■ **REQUESTS**:
1 > List every four-digit year that appears in the Fourth of July article, including the one in its dateline.
2 > Condense the paragraph of the Fourth of July article that begins "Every July 4th, Americans gather" into two sentences that keep its main facts.
3 > Carry the article about July 4th, 1863, forward from its final sentence.

■ **EXCERPT TO READ**:
Perrspectives - Bringing light to Darkness

150 Years Ago, the Greatest July 4th of Them All

July 4, 2013

Every July 4th, Americans gather at picnics, watch parades and shoot off fireworks to celebrate the birth of the United States. But some years are more notable than others. In 1826, Founding Fathers and former presidents John Adams and Thomas Jefferson marked the nation's 50th anniversary by dying on that same Fourth of July. In 1976, America enjoyed its bicentennial with, among other things, a five-story birthday cake in Philadelphia.
But of all 237 American birthdays, one stands out as the greatest of them all. On July 4th, 1863, just one day after the decimation of Pickett's Charge ensured defeat for Robert E. Lee at Gettysburg, the Confederate stronghold at Vicksburg, Mississippi finally surrendered to Union General U.S. Grant. While the Army of Northern Virginia would never again threaten Washington, the Confederacy was split in two as the Mississippi River became a Northern highway. Though two years of vicious fighting and hundreds of thousands of casualties were still to be endured, the Civil War had reached its turning point. On the 87th birthday of the United States, Americans could begin to believe, as President Lincoln would later explain, "that this nation, under God, shall have a new birth of freedom -- and that government of the people, by the people, for the people, shall not perish from the earth."

■ **DATASET EXTRACT**:
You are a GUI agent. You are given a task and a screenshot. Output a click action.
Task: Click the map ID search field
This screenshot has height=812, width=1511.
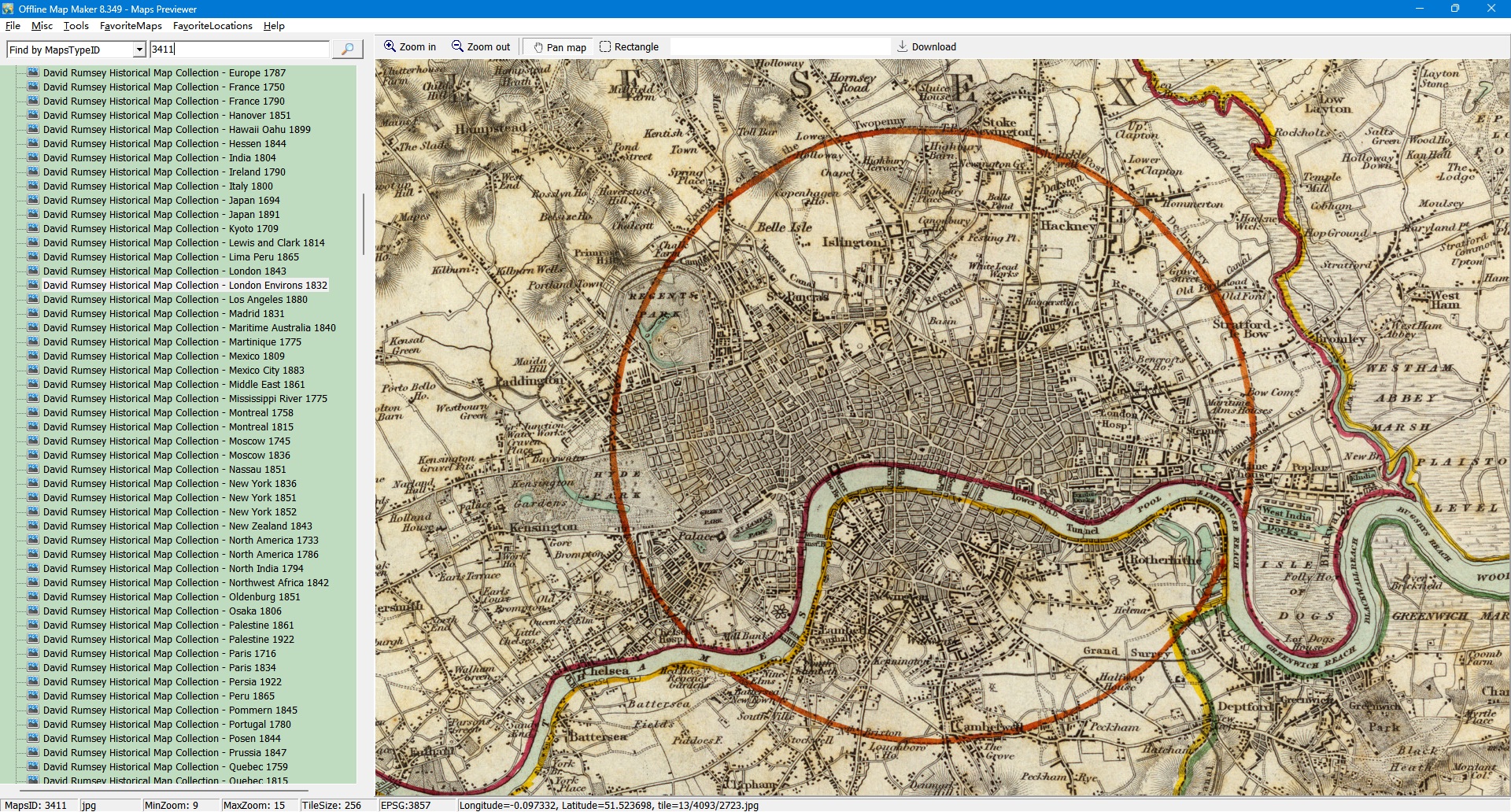point(238,50)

■ **EXERCISE RESULTS**:
1 > 1826, 1976, 1863, 2013

2 > Americans celebrate July 4th with picnics, parades and fireworks, though some years stand out. In 1826 John Adams and Thomas Jefferson both died on the nation's 50th anniversary, and in 1976 the bicentennial featured a five-story birthday cake in Philadelphia.

3 >
This week, all eyes have been focused on Gettysburg, Pennsylvania, where a quarter million visitors gathered to watch a massive reenactment of the three day battle that turned the tide of the war. The National Review and Esquire offered blow-by-blow accounts of the epic struggle when 85,000 Union troops and 65,000 Southerners fought, bled and died at places with names like Cemetery Ridge and Little Round Top. As George Will explained in the Washington Post, with Lee's defeat "a small crossroads town became the hinge of American, and hence world, history":

And in spite of Antietam, which repulsed the first invasion of the North, secession could still have succeeded if Robert E. Lee's second invasion had shattered Northern support for the war by smashing the Union army at Gettysburg.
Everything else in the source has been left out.